Guia da Secção Histórica do Museu Paulista
- Author: Afonso d'Escragnolle Taunay
- Language: Portuguese
- Genre: Guide book
- Publisher: Paulista Museum
- Publication date: 1937
- Publication place: Brazil
- Pages: 122 pages, 48 unnumbered leaves of plates
- OCLC: 325856
- LC Class: F2501 .S25

= Guia da Secção Histórica do Museu Paulista =

1937 guide by Afonso d'Escragnolle Taunay

Guia da Secção Histórica do Museu Paulista (Guide to the Historical Section of the Paulista Museum) is a guide book written by the historian and museum director Afonso d'Escragnolle Taunay. It is the first comprehensive description of the Museu do Ipiranga, commonly known as the Paulista Museum, in São Paulo, Brazil. It solidified the emphasis on historical materials in the museum, a position promoted by Taunay over his long tenure. The publication outlines the history, exhibition rooms and areas, and research conducted by the museum.

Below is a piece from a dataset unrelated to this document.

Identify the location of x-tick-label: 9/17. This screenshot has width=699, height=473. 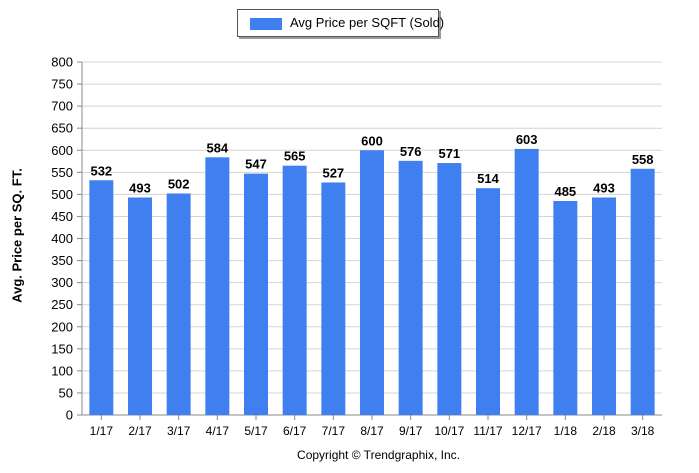
(411, 431).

The Guia was published in 1937 by the São Paulo Imprensa Official do Estado. Apart from a description of the museum, it contains photographic plates and a composition and arrangement of museum spaces and permanent exhibitions.

The Guia da Secção Histórica do Museu Paulista is seen as a response to the work of Rodolpho von Ihering (1883-1939), the Guia das Coleccões do Museu Paulista (Guide to the Collections of the Paulista Museum), published in 1907. Rodolpho von Ihering emphasized the natural history collections of the museum, and placed little attention on its historical collections. Rodolpho was the son of the director of the Paulista Museum, Hermann von Ihering (1850-1930), who directed the museum from 1895 to 1916. Von Ihering, due to his German background, was dismissed from his position of director of the Museu Paulista in 1917 upon Brazil's entry into World War I on the Allied side.

Taunay, as a historian and director of the museum from 1917 to 1945, disagreed with the focus of his predecessor and redesigned the Paulista Museum primarily as a history museum. Taunay used the guide to describe "in detail the symbolic meaning of each element" of the interior of the Museum. The Guia da Secção Histórica do Museu Paulista solidified his position on history and removed most references to the natural science collection of the museum. Only at the end of the work, in a few lines, did Tauney describe that the museum had twelve rooms dedicated to zoology, two to botany, and one of mineralogy and paleontology.